__Task prompt__
Starting at the line containing "2015 (434, 1981)" and ending at the line containing "1974 (415, 2073)", print every line of the material below exactly, both ends included, and stop there.

__The records__
- - -
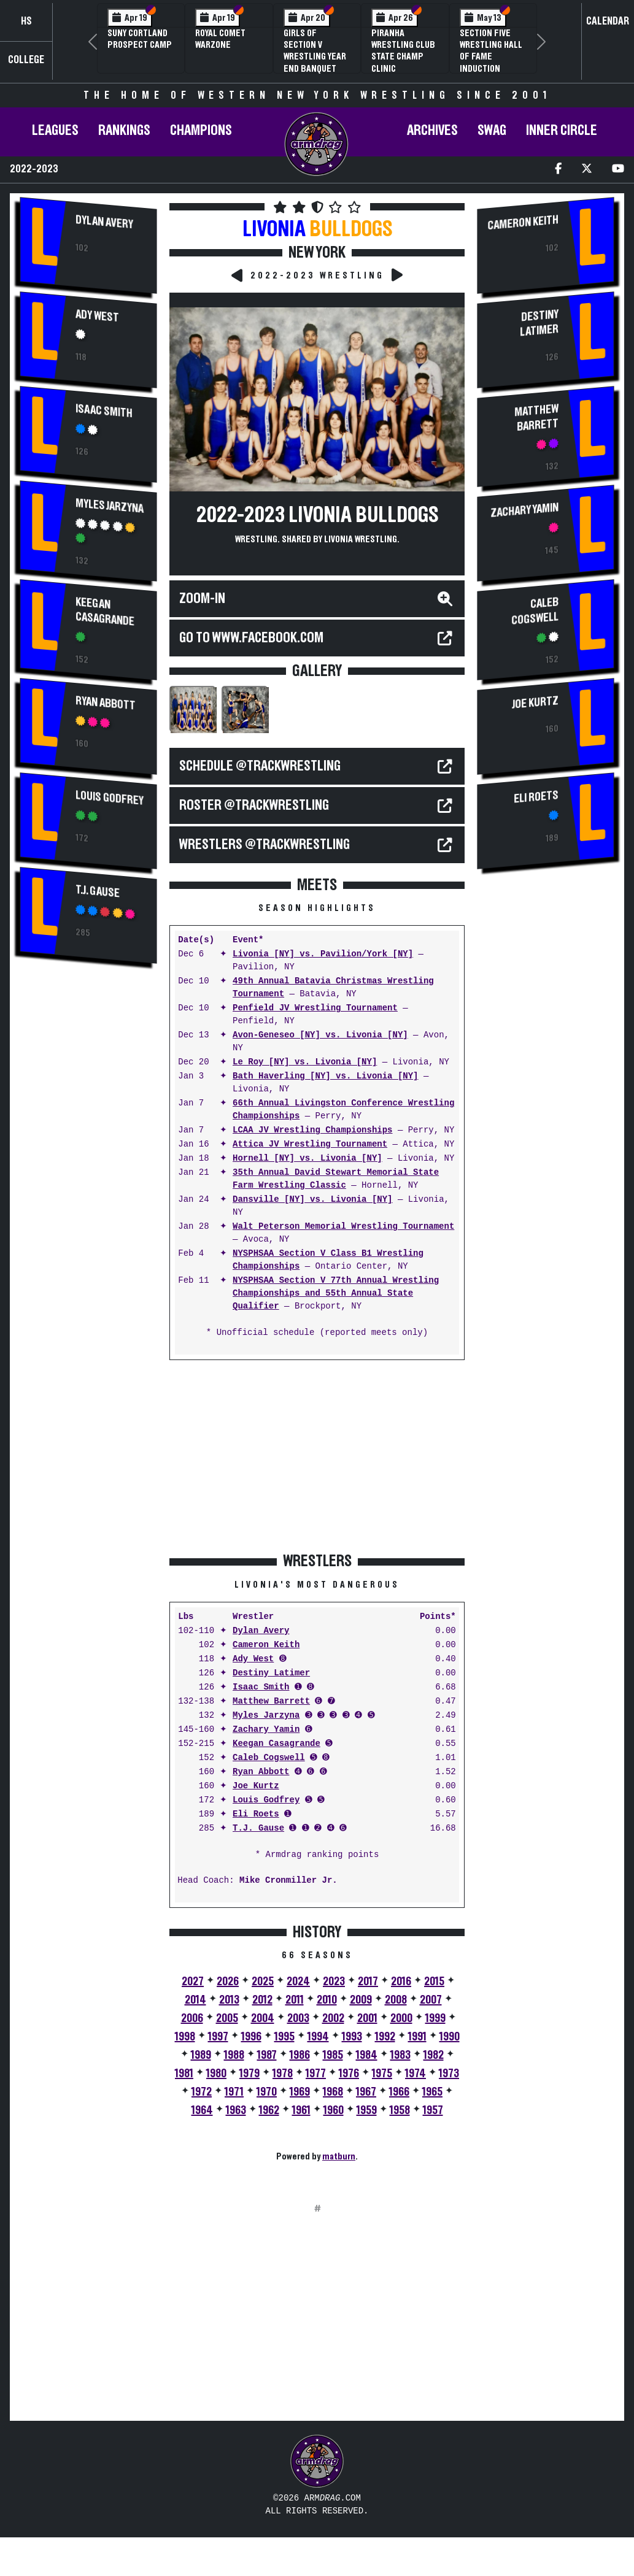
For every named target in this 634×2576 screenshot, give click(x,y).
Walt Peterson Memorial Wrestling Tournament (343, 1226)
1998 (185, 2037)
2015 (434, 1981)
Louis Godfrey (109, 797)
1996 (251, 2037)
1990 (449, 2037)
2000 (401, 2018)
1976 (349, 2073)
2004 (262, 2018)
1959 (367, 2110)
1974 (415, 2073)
- - -
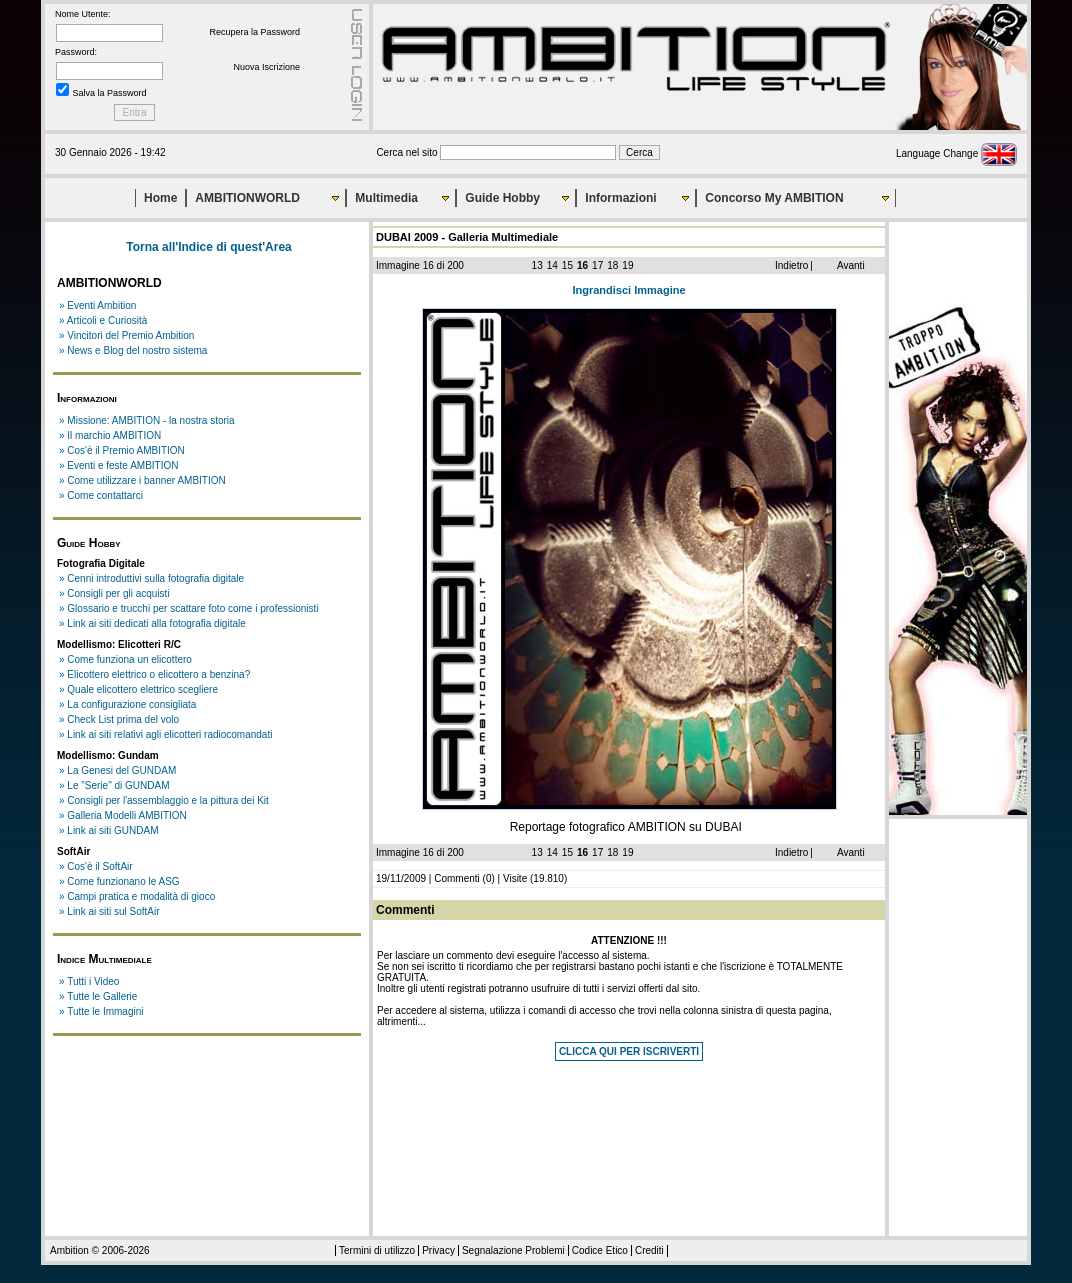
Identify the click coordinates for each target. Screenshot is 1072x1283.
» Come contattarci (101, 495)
- - -
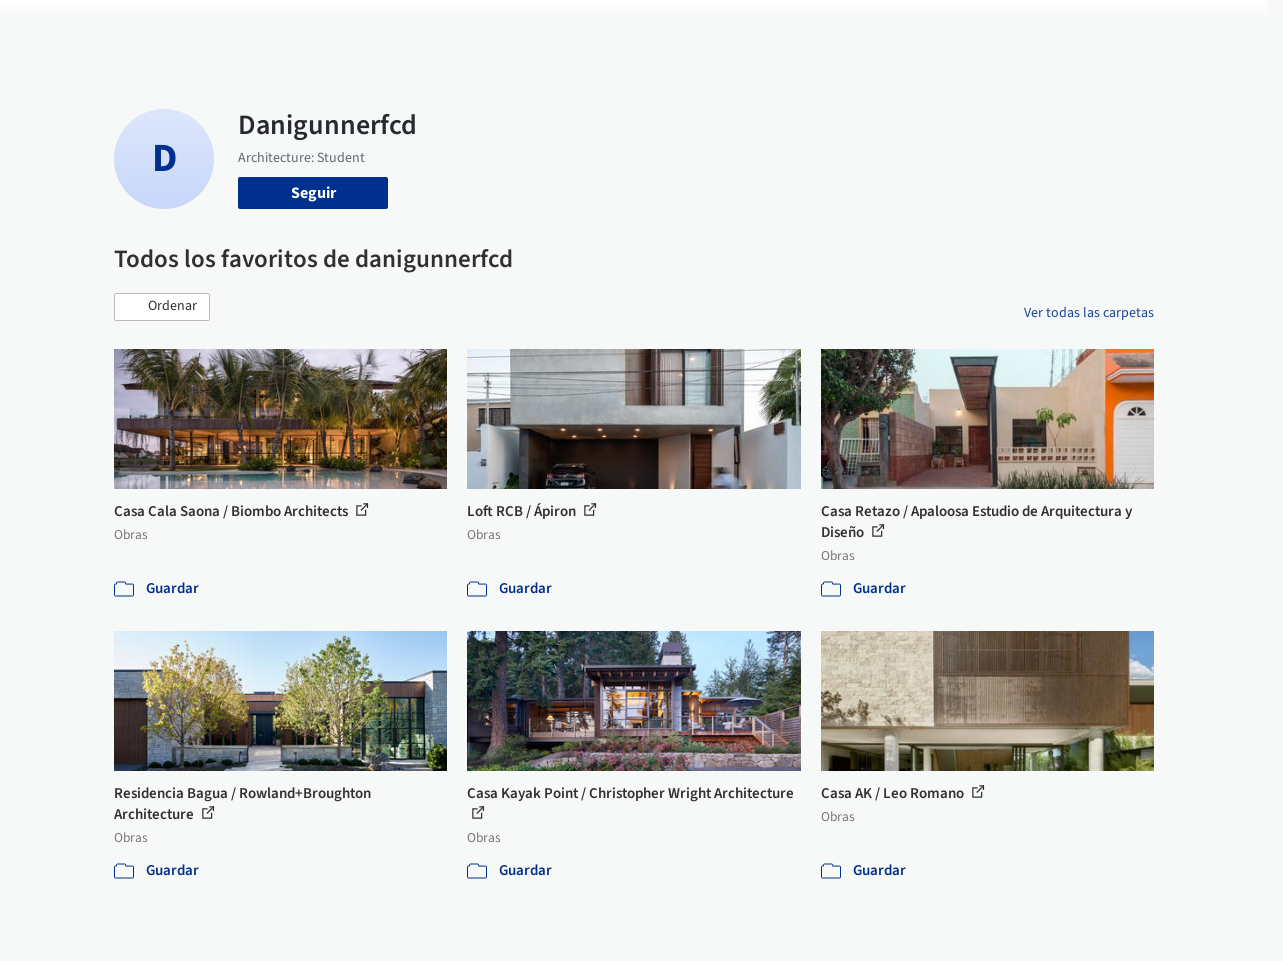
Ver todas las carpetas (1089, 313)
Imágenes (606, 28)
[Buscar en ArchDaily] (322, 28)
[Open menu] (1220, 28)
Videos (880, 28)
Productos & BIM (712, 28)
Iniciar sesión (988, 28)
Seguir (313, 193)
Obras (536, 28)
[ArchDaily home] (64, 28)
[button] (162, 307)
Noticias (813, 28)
- - -
__Solution to this exercise__
2015 (434, 1981)
Louis Godfrey (109, 797)
1996 (251, 2037)
1990 (449, 2037)
2000 (401, 2018)
1976 (349, 2073)
2004 (262, 2018)
1959 (367, 2110)
1974 (415, 2073)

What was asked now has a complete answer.